The photo on the left was taken in Belgium in 1927 at the “by invitation-only” Solvay Conference for Physics and Chemistry. The woman in that photo is Marie Curie, the only person (male or female) ever to have won the Nobel Prize in two Sciences (for Physics in 1903 and for Chemistry in 1911). The photo on the right was taken two generations later in India. The woman in that photo is me. In that photo, with me are my classmates from a technical course that I took. What is the connection between the two photos? The woman in the photo on the left inspired the woman in the photo on the right .

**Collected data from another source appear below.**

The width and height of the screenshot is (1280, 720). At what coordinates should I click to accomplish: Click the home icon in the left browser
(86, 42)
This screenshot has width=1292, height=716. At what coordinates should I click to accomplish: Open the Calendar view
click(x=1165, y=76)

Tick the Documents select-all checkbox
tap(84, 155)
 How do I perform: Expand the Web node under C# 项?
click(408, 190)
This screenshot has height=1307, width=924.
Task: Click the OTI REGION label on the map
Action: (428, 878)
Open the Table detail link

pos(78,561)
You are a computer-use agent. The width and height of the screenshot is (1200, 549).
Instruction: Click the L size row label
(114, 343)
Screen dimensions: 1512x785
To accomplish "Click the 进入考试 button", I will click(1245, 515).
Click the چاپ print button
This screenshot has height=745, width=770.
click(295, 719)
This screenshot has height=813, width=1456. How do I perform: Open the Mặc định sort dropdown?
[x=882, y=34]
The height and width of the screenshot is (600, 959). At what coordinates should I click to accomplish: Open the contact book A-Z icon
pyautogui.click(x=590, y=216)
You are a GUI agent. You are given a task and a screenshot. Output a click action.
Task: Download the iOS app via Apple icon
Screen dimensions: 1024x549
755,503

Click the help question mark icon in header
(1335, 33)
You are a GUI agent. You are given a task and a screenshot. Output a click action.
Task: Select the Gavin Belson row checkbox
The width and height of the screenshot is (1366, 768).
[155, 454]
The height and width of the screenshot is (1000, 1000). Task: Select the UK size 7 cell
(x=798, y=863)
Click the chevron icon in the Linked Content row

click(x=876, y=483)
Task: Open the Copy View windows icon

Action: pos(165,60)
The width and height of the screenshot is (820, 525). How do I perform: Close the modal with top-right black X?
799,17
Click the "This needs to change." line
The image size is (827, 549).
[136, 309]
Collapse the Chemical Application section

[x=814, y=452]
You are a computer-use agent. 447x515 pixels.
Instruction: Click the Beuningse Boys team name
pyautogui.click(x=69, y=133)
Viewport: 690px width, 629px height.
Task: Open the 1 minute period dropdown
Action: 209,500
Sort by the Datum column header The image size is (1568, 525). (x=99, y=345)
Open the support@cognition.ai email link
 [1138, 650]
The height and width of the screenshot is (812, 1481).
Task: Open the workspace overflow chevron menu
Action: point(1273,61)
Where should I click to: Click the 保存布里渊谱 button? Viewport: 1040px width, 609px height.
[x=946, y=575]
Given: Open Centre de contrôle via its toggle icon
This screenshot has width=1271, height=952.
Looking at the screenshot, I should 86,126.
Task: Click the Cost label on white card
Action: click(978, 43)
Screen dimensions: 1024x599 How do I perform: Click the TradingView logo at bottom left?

I was 14 years old when I first learned about Marie Curie. One of the assignments in Grade 10 English was to read her biography. Her story, of growing up in Poland, working as a governess, studying at the Sorbonne, meeting Pierre Curie, discovering Polonium and Radium and winning the two Nobel Prizes, fascinated me. The fact that someone managed to innovate in two Science domains was unfathomable. That someone happened to be a woman made it awe-inspiring. I read her biography over and over. It is unequivocally the most times I’ve read any text book. I do not recall learning the story of other women in the field of Science. All it took to inspire me was one. That one was Marie Curie. She “normalized” Physics and Chemistry for me. If she could “do it” (learn…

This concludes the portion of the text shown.